The plaintiff claims to have received 550 calls from 150 different phone numbers during a seven-month span, calls which continued to be placed after he allegedly made multiple attempts to revoke consent to be contacted.
But looking at Footnote 7 in the Supreme Court’s ruling in Facebook v. Duguid, which addresses the word “store” in the TCPA’s definition of an ATDS — equipment which has the capacity to store or produce telephone numbers to be called, using a random or sequential number generator — Judge Otis D. Wright, II of the District Court for the Central District of California notes that it is not plausible to consider that the defendant was dialing numbers randomly or sequentially to attempt to contact the plaintiff.
“This Court joins these courts in finding that a system that selects phone numbers from a prepopulated list does not constitute an autodialer where the prepopulated list was not itself generated using a random or sequential number generator, even if the phone number selection process itself involves a random or sequential number generator,” Judge Wright wrote in dismissing the TCPA claim.

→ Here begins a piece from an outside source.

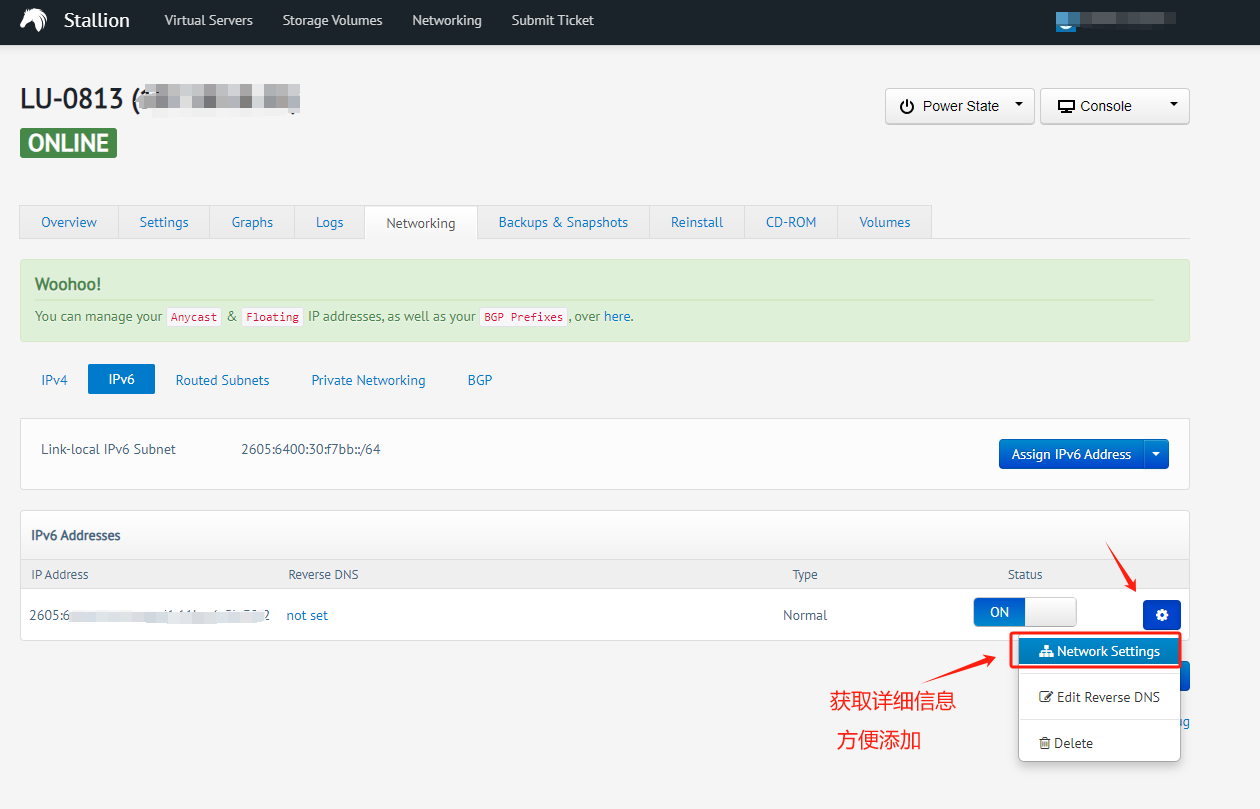
Task: Click the Stallion horse logo icon
Action: [x=34, y=20]
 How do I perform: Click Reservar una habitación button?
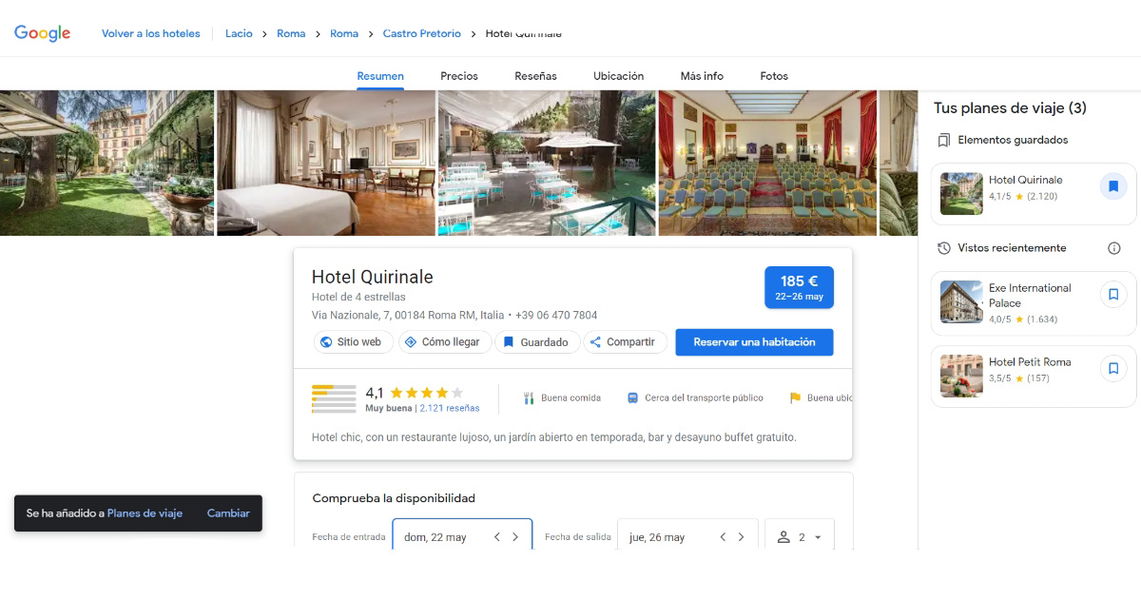click(754, 342)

Judge Wright denied the defendant’s motion to dismiss claims that it does not meet the definition of a debt collector under the FDCPA. While the plaintiff never asserted that the defendant regularly engages in debt collection or that its principal purpose is debt collection, he does allege that the defendant in question had a business relationship with the original creditor, which compensated the defendant for collecting debts. The defendant was also alleged to use a “complex automated telephone system to collect those debts and that EGS, in its calls, expressly represented that they were calling to collect that debt,” Judge Wright wrote. “Moreover, in contacting Austria, EGS obscured the difference between EGS and Credit One, the entity to whom Austria purportedly owed debt. Under these facts, it is plausible that EGS’s principal purpose was debt collection.”